» Exercise prompt
Verbatim transcription with images omitted: return the entries below in full.

» Input data
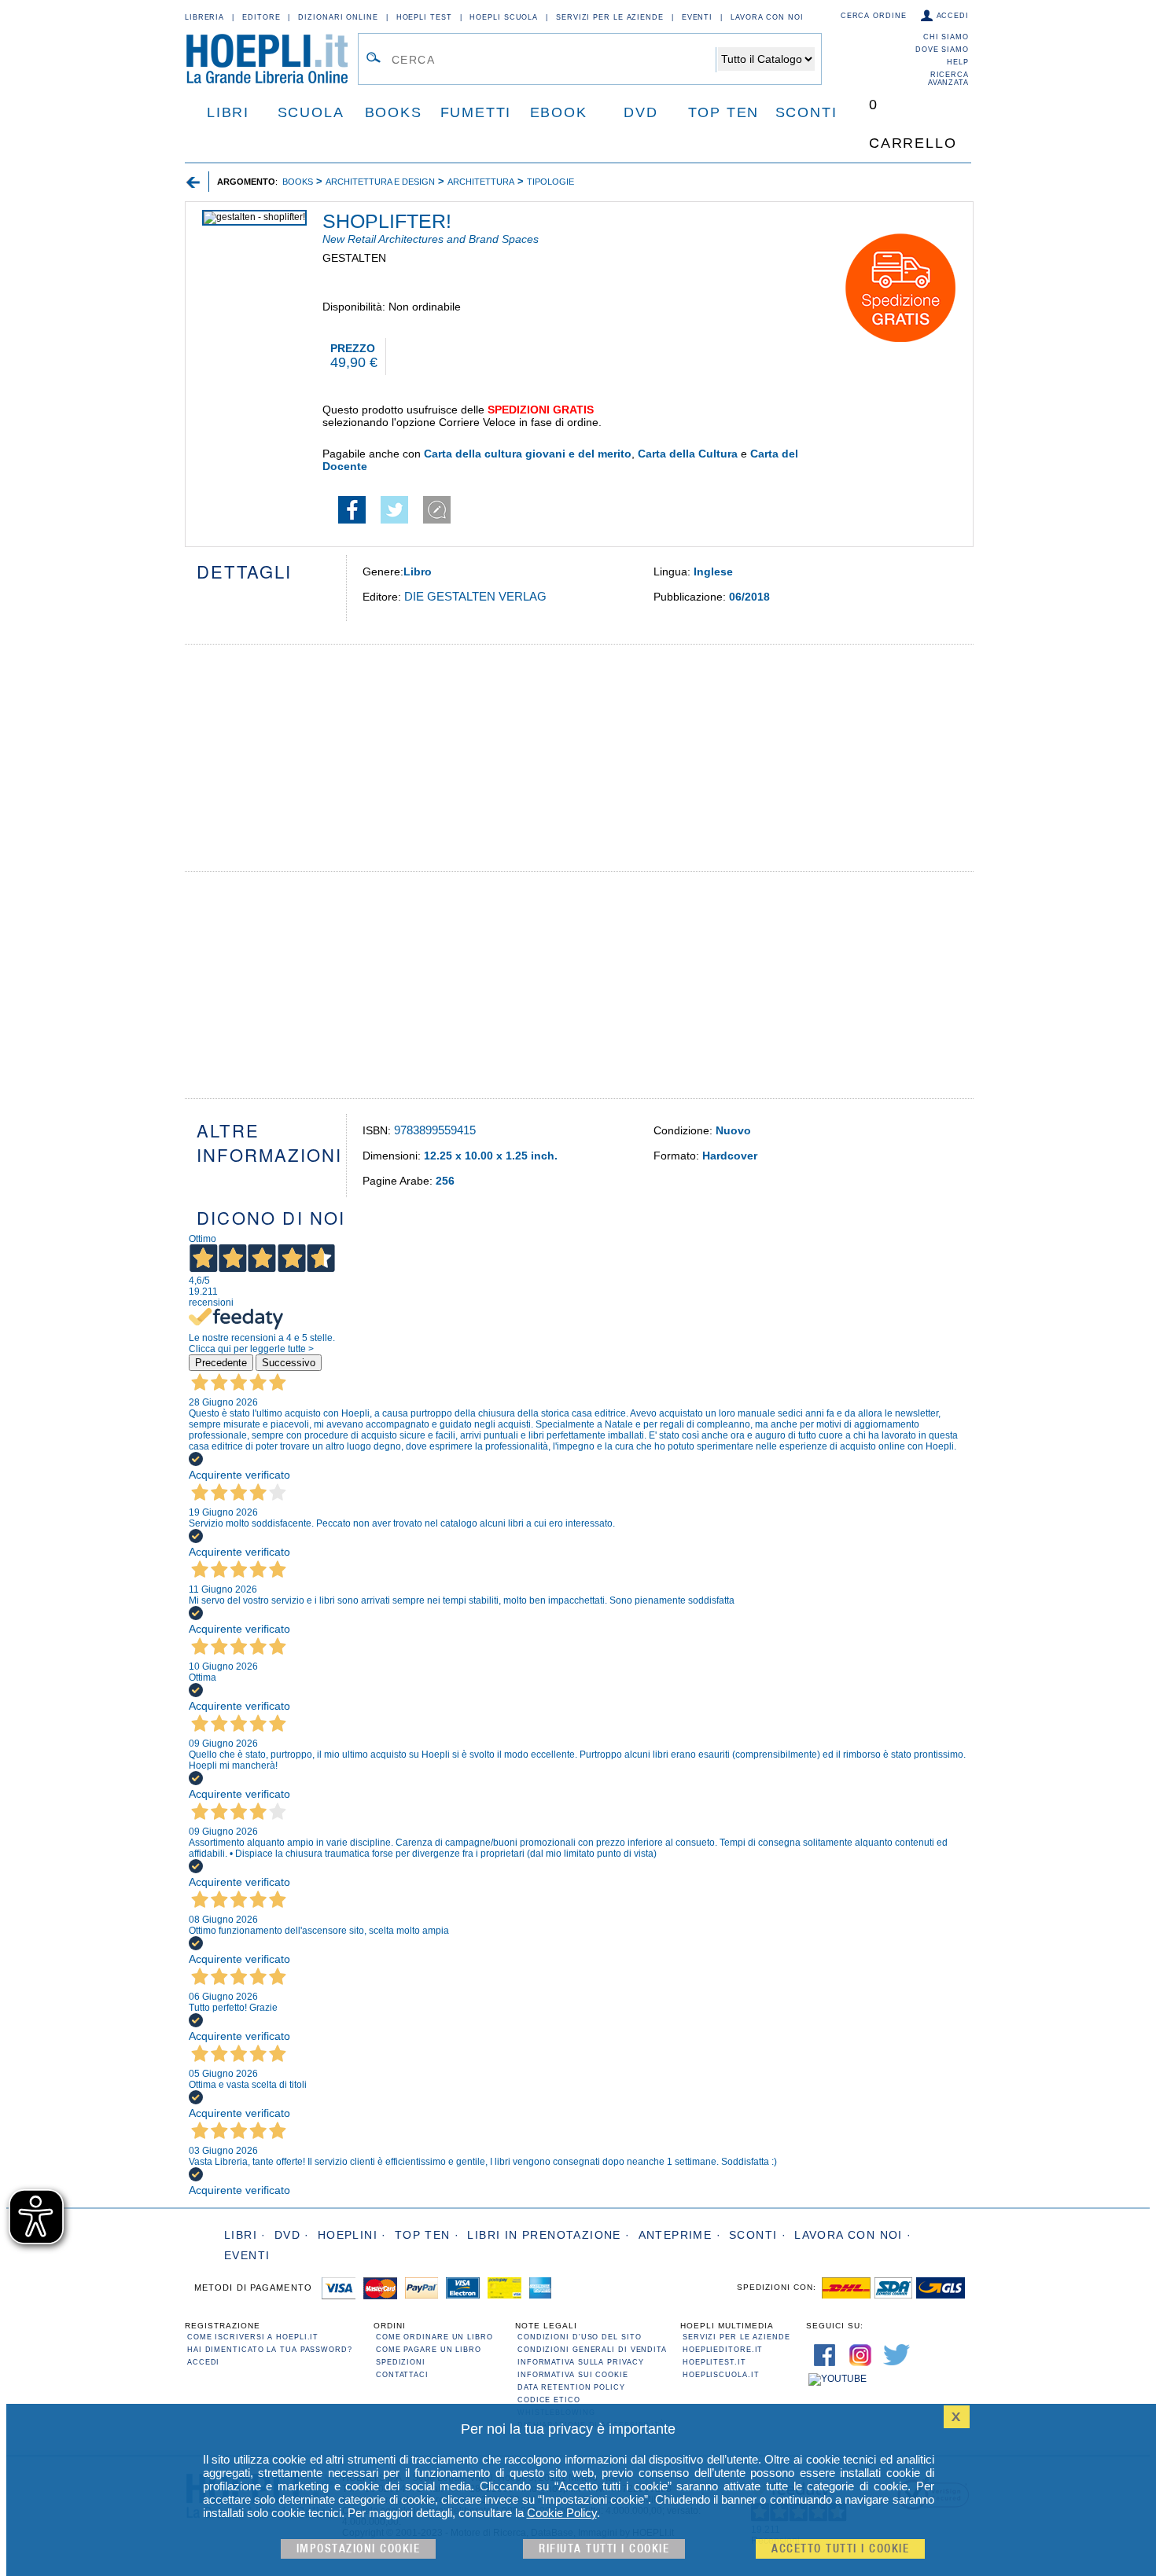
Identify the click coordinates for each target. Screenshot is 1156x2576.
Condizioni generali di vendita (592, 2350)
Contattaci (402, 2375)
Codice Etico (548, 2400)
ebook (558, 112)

» Written response
Identify the click coordinates for each target. Screenshot is 1156x2576.
Condizioni generali di vendita (592, 2350)
Contattaci (402, 2375)
Codice Etico (548, 2400)
ebook (558, 112)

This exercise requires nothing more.